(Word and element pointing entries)

+---+

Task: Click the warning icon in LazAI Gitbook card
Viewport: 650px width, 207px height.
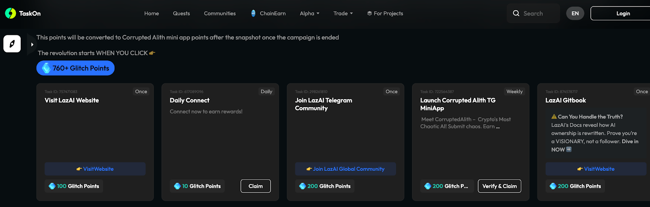Action: click(554, 116)
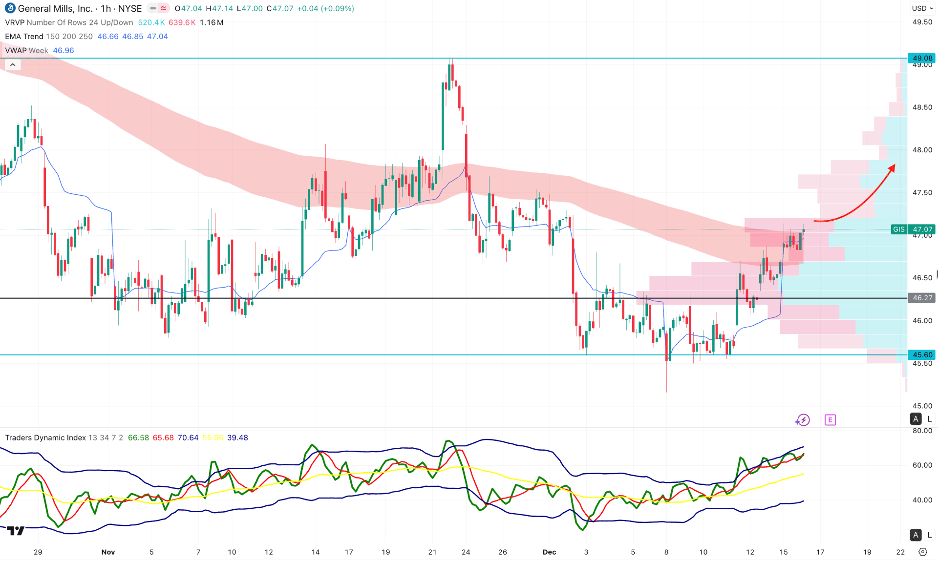Screen dimensions: 938x562
Task: Select the purple lightning instant-trading icon
Action: (x=803, y=419)

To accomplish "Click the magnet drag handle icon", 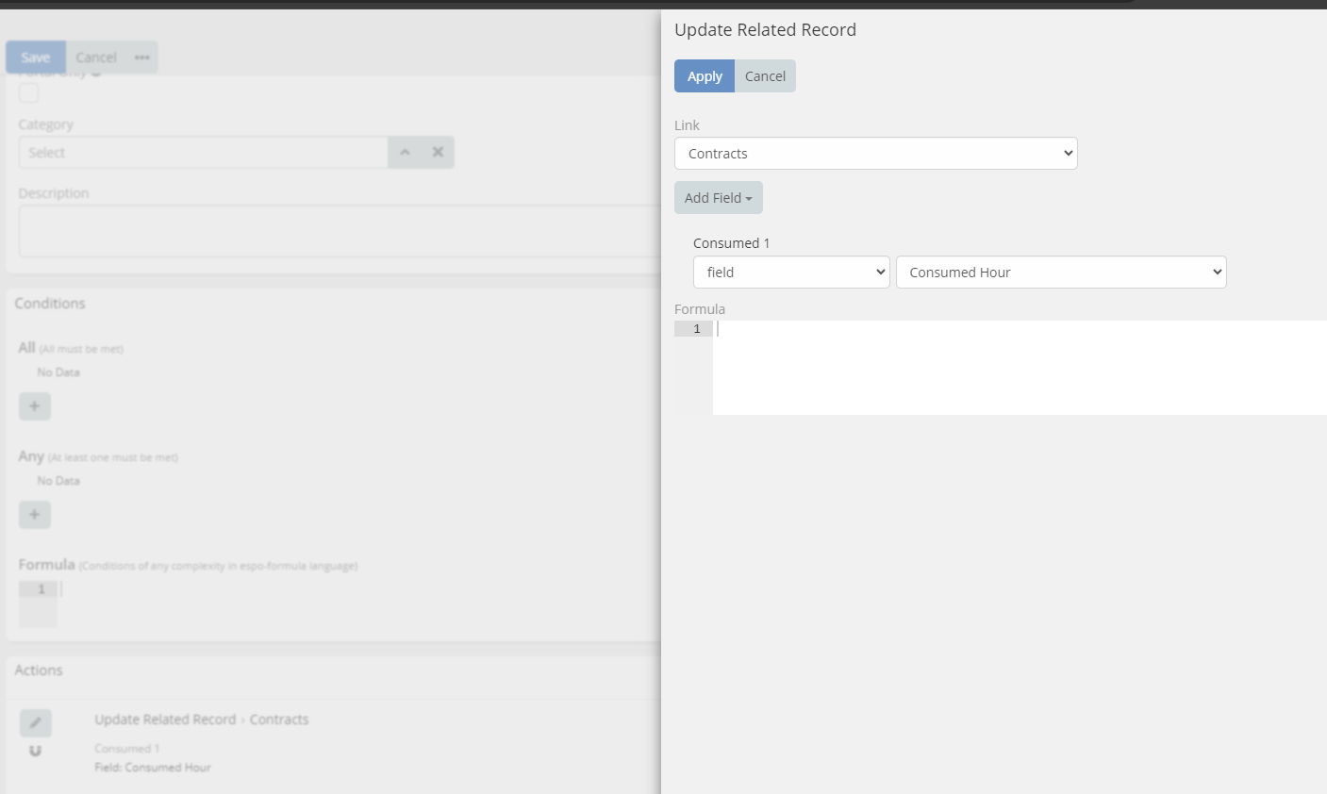I will [35, 751].
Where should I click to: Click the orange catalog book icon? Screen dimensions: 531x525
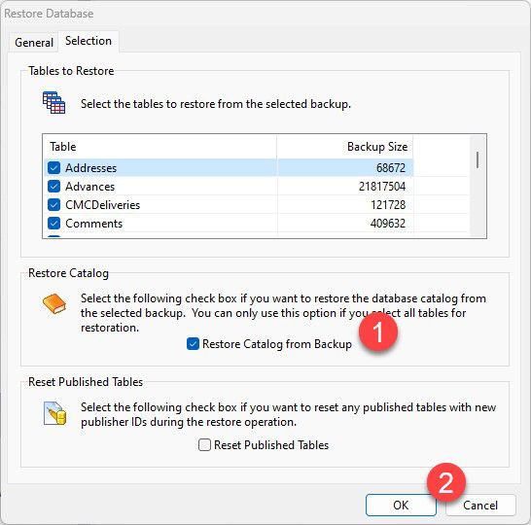[54, 303]
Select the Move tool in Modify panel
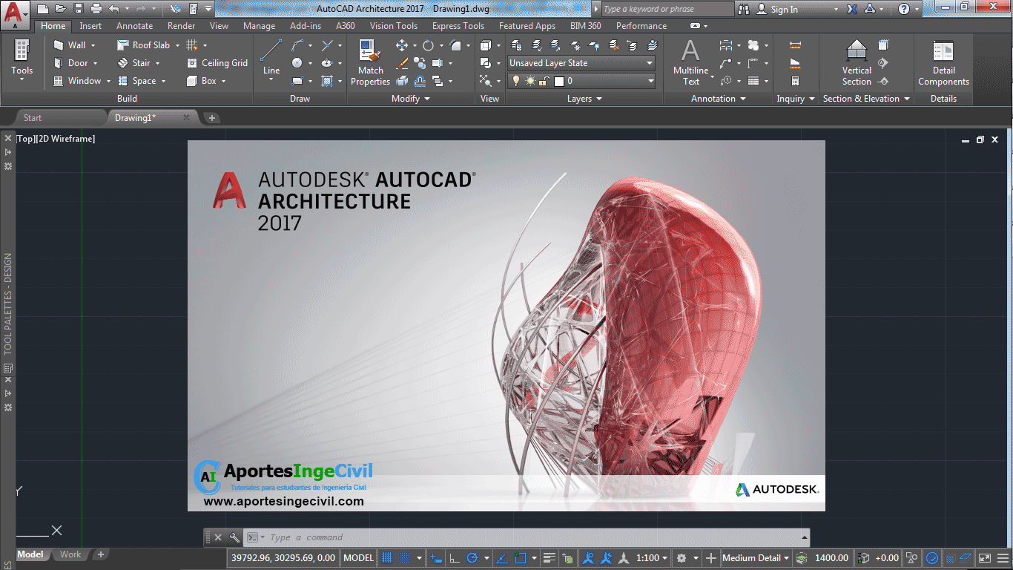Viewport: 1013px width, 570px height. point(402,45)
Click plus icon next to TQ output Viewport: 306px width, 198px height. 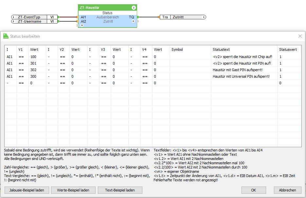point(133,21)
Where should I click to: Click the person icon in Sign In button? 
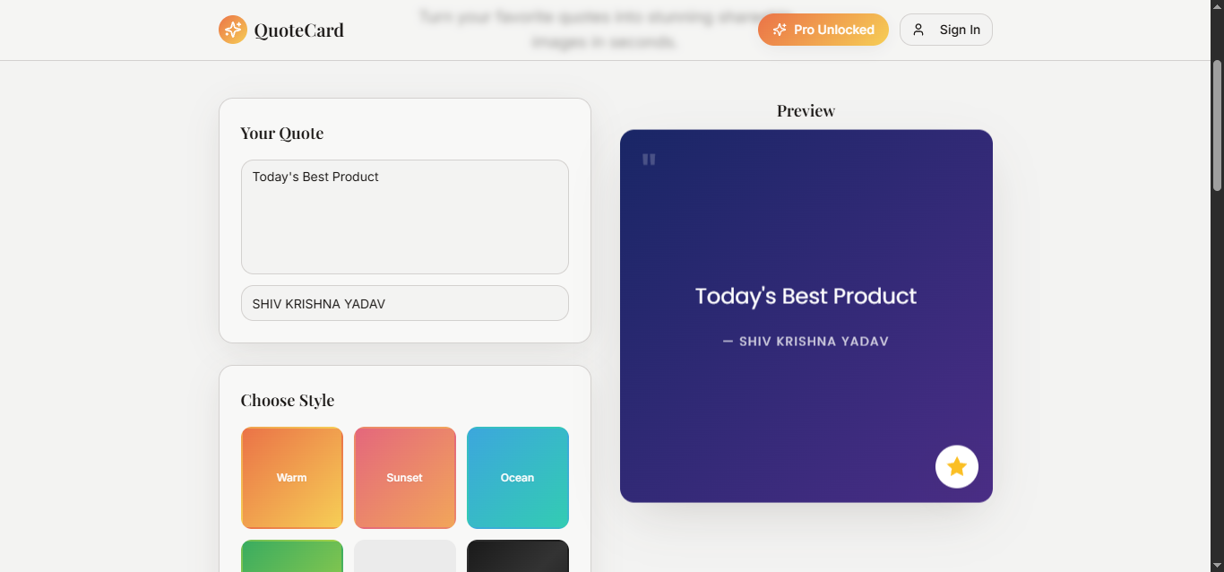click(x=918, y=30)
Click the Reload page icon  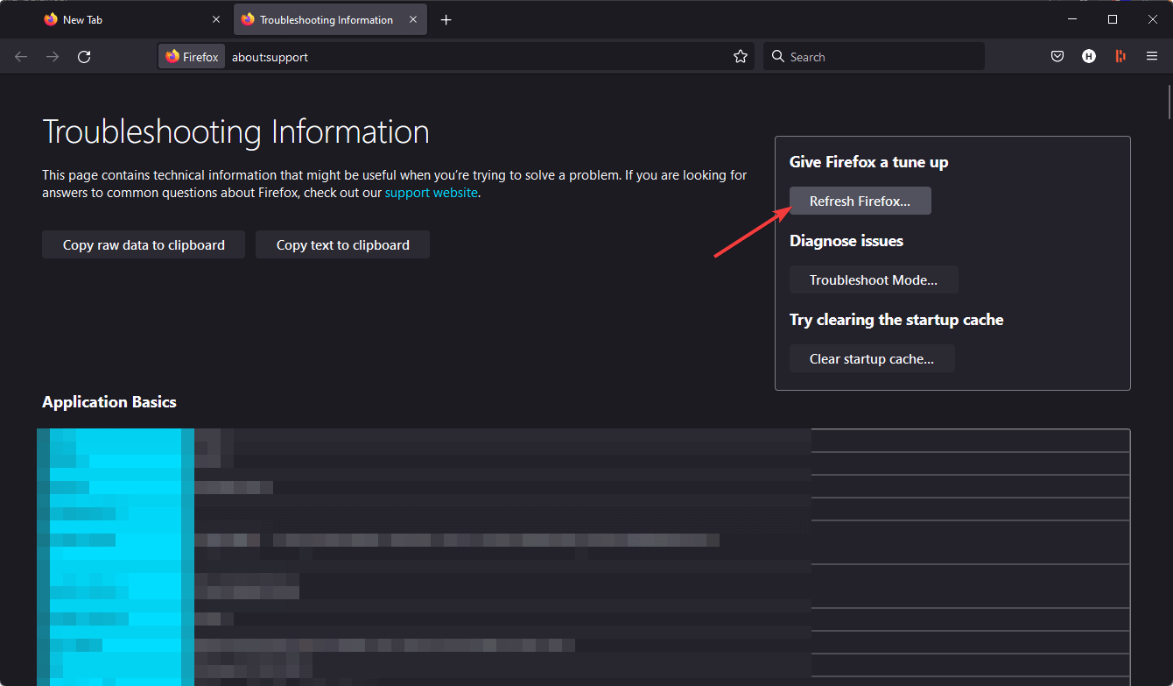click(84, 57)
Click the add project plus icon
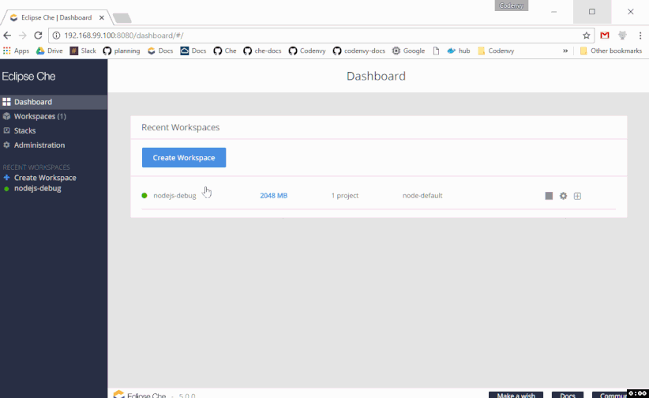 (x=577, y=196)
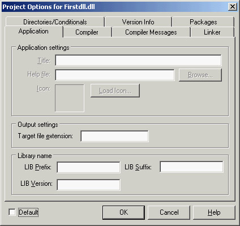Open the Directories/Conditionals tab
The image size is (240, 226).
tap(55, 22)
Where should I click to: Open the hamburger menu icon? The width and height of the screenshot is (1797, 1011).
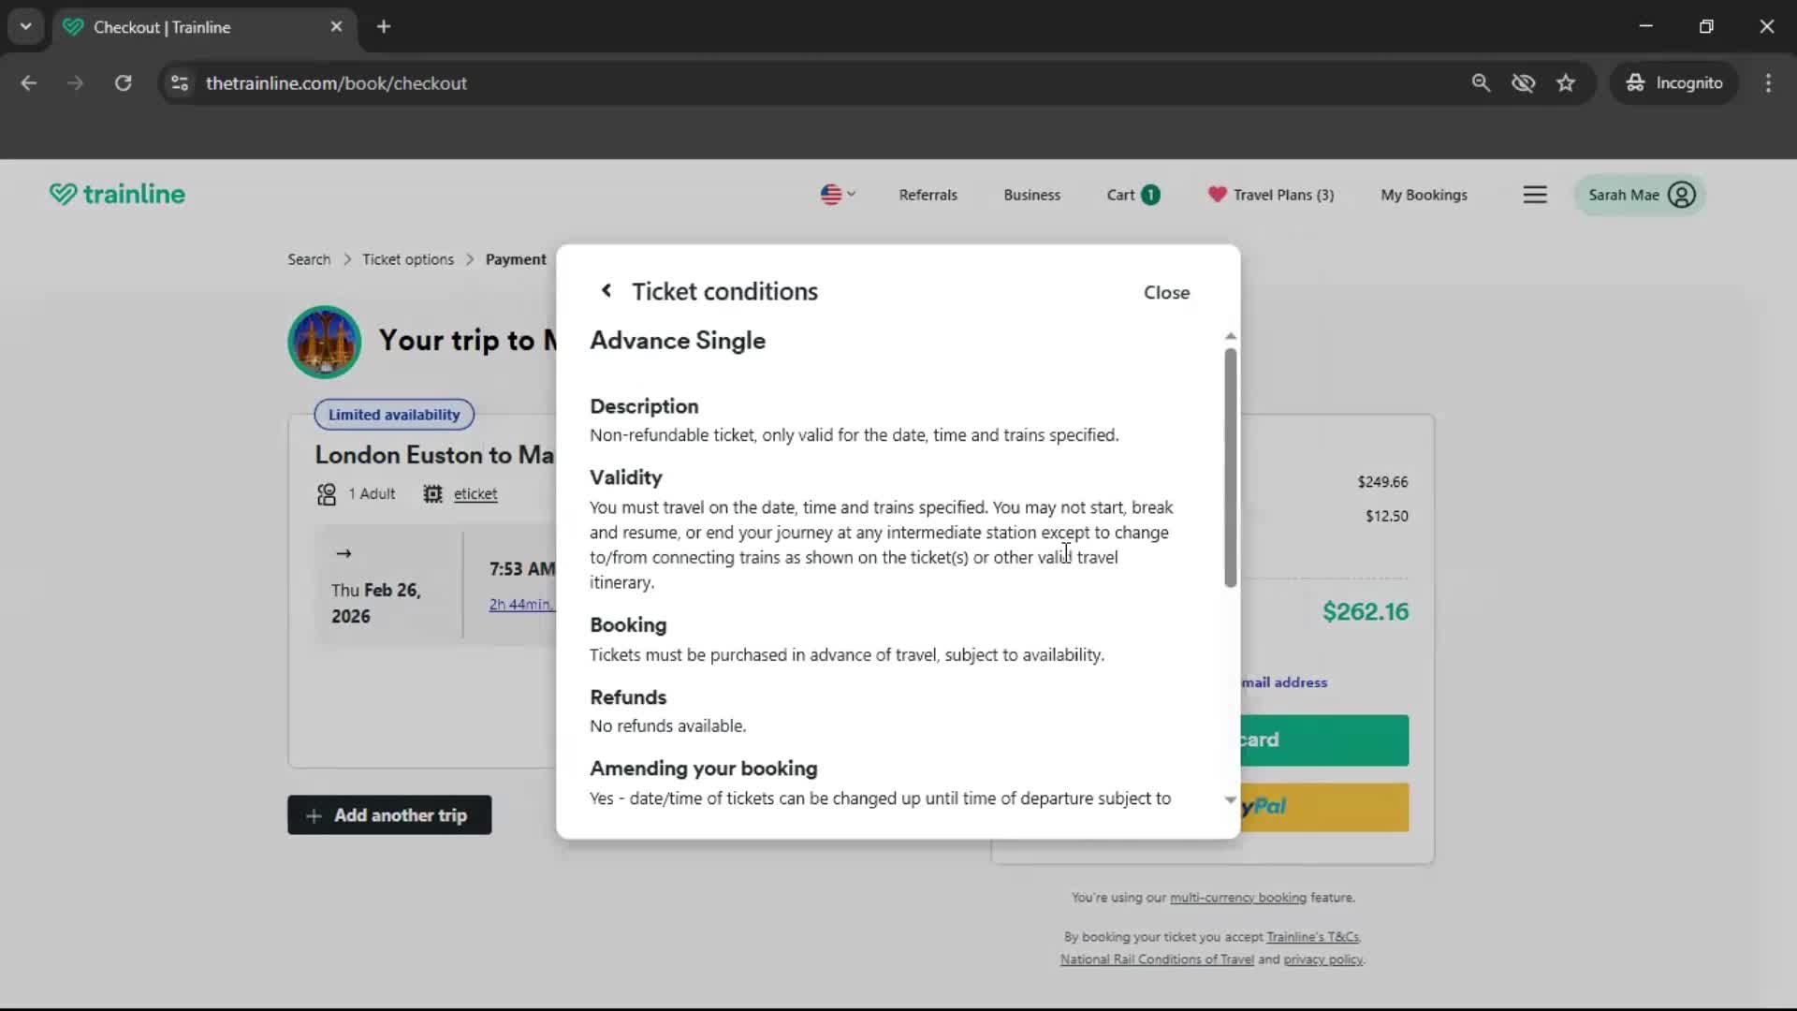pos(1535,195)
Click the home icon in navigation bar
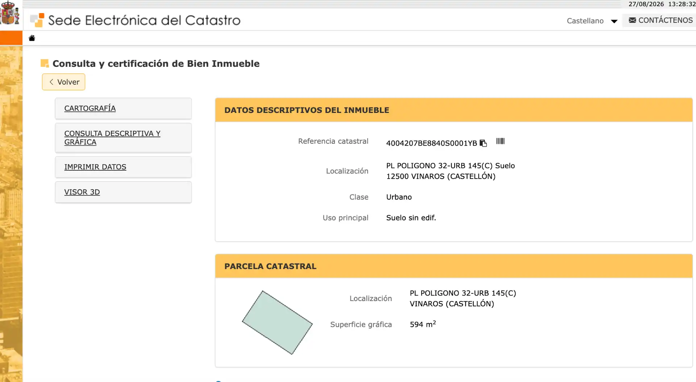696x382 pixels. click(x=32, y=38)
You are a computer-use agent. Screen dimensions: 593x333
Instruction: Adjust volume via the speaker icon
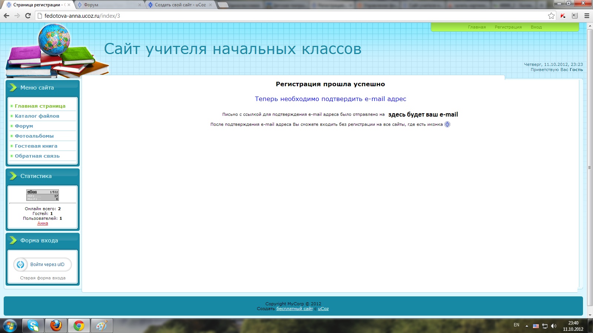[554, 326]
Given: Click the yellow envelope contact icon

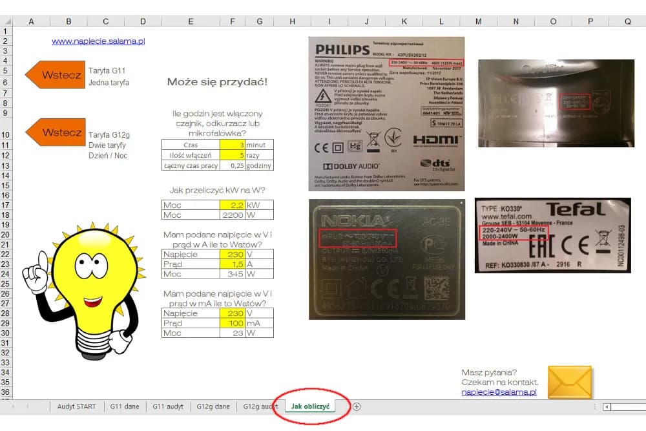Looking at the screenshot, I should tap(569, 382).
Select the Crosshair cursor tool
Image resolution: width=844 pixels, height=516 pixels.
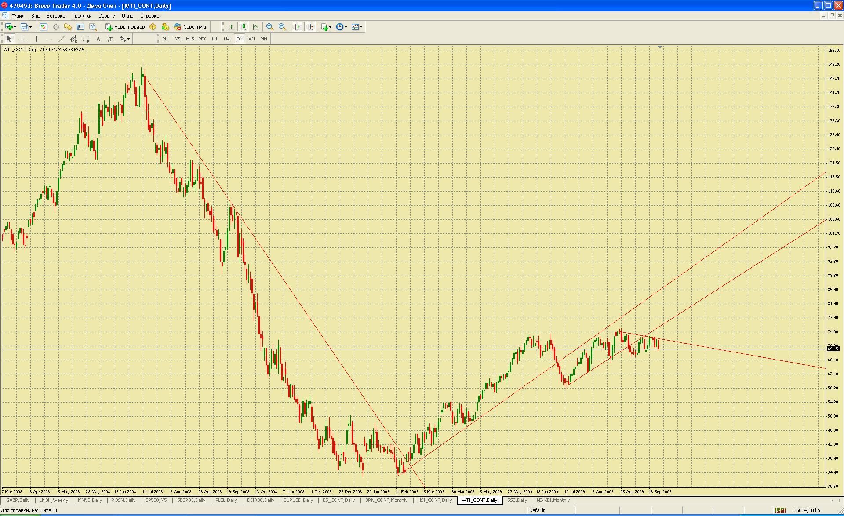[22, 39]
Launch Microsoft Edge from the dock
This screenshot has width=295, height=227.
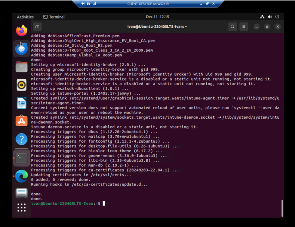pyautogui.click(x=21, y=176)
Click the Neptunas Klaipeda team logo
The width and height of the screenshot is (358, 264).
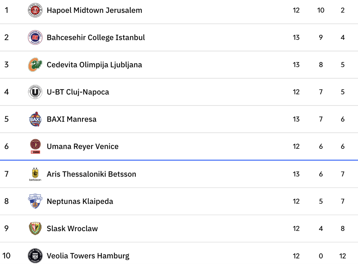coord(35,201)
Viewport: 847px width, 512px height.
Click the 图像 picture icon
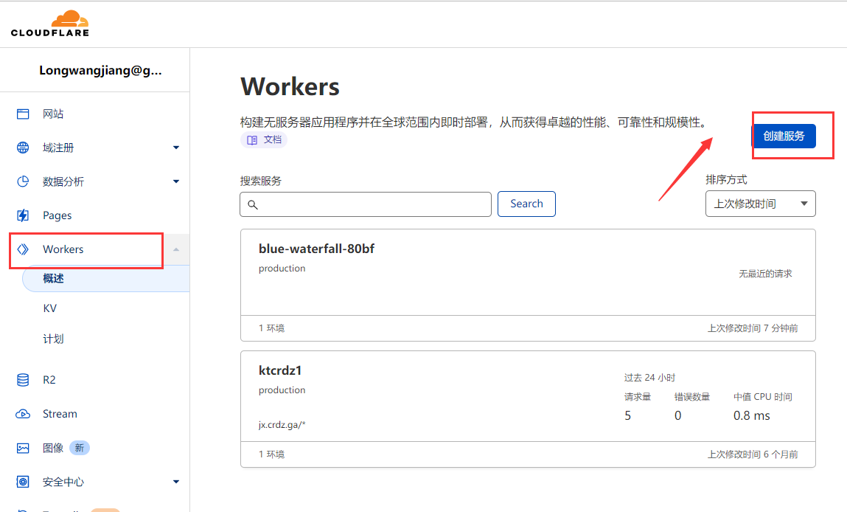click(23, 448)
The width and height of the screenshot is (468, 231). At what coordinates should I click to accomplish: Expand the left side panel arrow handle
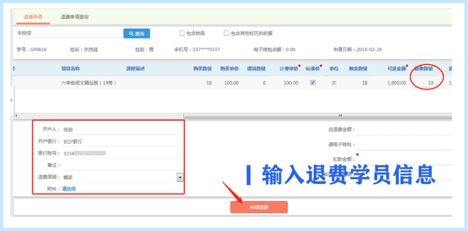point(12,100)
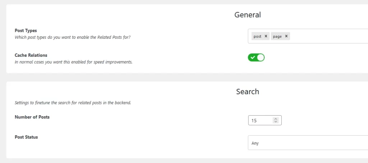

+---+

→ **Aim**:
Arrange everything from the line containing "Click the Neptunas Klaipeda team logo" down to the line containing "click(23, 448)" as a numbered list, with blank lines left out. Leave the pictures out of your answer.

→ **Answer to the problem**:
1. Click the Neptunas Klaipeda team logo
2. The width and height of the screenshot is (358, 264).
3. coord(35,201)
4. Viewport: 847px width, 512px height.
5. Click the 图像 picture icon
6. click(23, 448)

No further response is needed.